Forg365 Phishing Platform Leverages AI and AiTM to Target Microsoft 365 Accounts
A new phishing-as-a-service platform, Forg365, combines advanced techniques like adversary-in-the-middle (AiTM) and device code phishing with AI-generated lures to steal Microsoft 365 credentials.

A new phishing-as-a-service (PhaaS) operation named Forg365 has emerged, specifically targeting Microsoft 365 accounts through a sophisticated combination of adversary-in-the-middle (AiTM) and device code phishing techniques. This platform distinguishes itself by integrating AI to generate highly convincing phishing lures, aiming to bypass security measures and successfully harvest user credentials.
Researchers from ZeroBEC, an email security firm, have observed that Forg365 incorporates many features found in other notorious PhaaS platforms like Kali365 and Sneaky2FA, although a direct link between them remains unconfirmed. The operation's initial analysis revealed phishing emails disguised as legitimate business documents, meticulously crafted to mimic trusted services. These emails often utilized Amazon SES for delivery and SendGrid for hosting images or tracking resources, a common tactic for mature PhaaS operations to blend in with normal email traffic.

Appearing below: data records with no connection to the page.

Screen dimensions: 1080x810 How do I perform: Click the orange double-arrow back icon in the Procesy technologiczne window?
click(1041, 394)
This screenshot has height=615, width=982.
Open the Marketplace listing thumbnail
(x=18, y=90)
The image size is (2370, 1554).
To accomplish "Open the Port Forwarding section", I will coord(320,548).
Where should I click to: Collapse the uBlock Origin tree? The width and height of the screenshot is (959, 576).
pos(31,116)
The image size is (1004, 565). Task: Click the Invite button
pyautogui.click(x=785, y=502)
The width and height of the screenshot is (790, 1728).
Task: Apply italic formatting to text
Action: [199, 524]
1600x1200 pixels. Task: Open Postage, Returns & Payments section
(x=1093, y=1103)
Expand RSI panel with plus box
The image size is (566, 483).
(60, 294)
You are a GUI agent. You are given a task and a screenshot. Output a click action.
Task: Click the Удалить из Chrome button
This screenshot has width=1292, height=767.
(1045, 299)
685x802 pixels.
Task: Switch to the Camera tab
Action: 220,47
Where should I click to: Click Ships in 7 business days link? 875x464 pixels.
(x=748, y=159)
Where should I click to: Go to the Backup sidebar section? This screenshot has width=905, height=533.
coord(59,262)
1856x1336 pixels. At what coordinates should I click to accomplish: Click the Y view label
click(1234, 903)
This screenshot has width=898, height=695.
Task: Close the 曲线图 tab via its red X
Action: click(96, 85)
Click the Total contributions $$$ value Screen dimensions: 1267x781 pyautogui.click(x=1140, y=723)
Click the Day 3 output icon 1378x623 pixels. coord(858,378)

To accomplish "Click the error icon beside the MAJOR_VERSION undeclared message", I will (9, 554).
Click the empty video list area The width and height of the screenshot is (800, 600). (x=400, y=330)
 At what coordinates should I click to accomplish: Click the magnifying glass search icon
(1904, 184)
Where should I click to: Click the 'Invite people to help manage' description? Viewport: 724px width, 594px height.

The Forg365 platform offers a comprehensive suite of tools for its operators, including device-code phishing, AiTM phishing, AI-assisted email content generation, robust token and cookie management, and capabilities for post-compromise operations. Access to the Forg365 dashboard allows users to create new phishing campaigns, manage phishing links, configure OAuth applications and SMTP profiles, and generate malicious emails with AI assistance.
The integration of AI for generating custom phishing content is a significant aspect of Forg365. This feature is directly embedded within the operator's dashboard, enabling the creation and refinement of malicious emails from the same interface used to manage post-compromise activities. According to ZeroBEC, this strategic integration not only reduces the cost of developing tailored phishing content but also lowers the barrier to entry for building custom PhaaS platforms.
Beyond lure generation, the platform includes an account intelligence dashboard and a keyword monitoring feature that scans compromised mailboxes for specific terms, alerting operators to potential opportunities. A notable component is the ForgCookie browser extension, compatible with Chrome, Edge, and Brave. This extension is designed to automatically refresh Microsoft Single Sign-On (SSO) cookies, allowing attackers to maintain persistent access to a victim's Microsoft services without requiring re-authentication.
Forg365 supports two primary attack vectors. The first is device-code phishing, where victims are directed to a Microsoft-style verification page and prompted to authenticate using Microsoft's legitimate device-code flow. This method tricks users into authorizing an attacker-controlled device through the OAuth 2.0 flow, rather than directly targeting passwords. The second is AiTM phishing, which employs a proxy to intercept authentication requests and session cookies exchanged between Microsoft infrastructure and the target account.
To thwart security researchers and automated analysis, Forg365 incorporates an AntiBot feature. This includes AES-encrypted redirectors, bot detection, debugger traps, sandbox checks, and polymorphic code. The platform also redirects detected VPN connections to innocuous content, further obscuring its phishing pages. Infrastructure for the operation includes Amazon SES for email delivery, Cloudflare Pages for landing pages, and Gophish for campaign management.
Security recommendations for mitigating Forg365 attacks include restricting or disabling Microsoft device-code authentication where not strictly necessary, and closely monitoring Microsoft Entra logs for suspicious device-code authentication events. Additionally, organizations should investigate mailbox rules, new device sign-ins, Microsoft Authentication Broker activity, and OAuth grants for unexpected entries. In the event of a suspected compromise, revoking and refreshing all affected tokens and sessions promptly is crucial.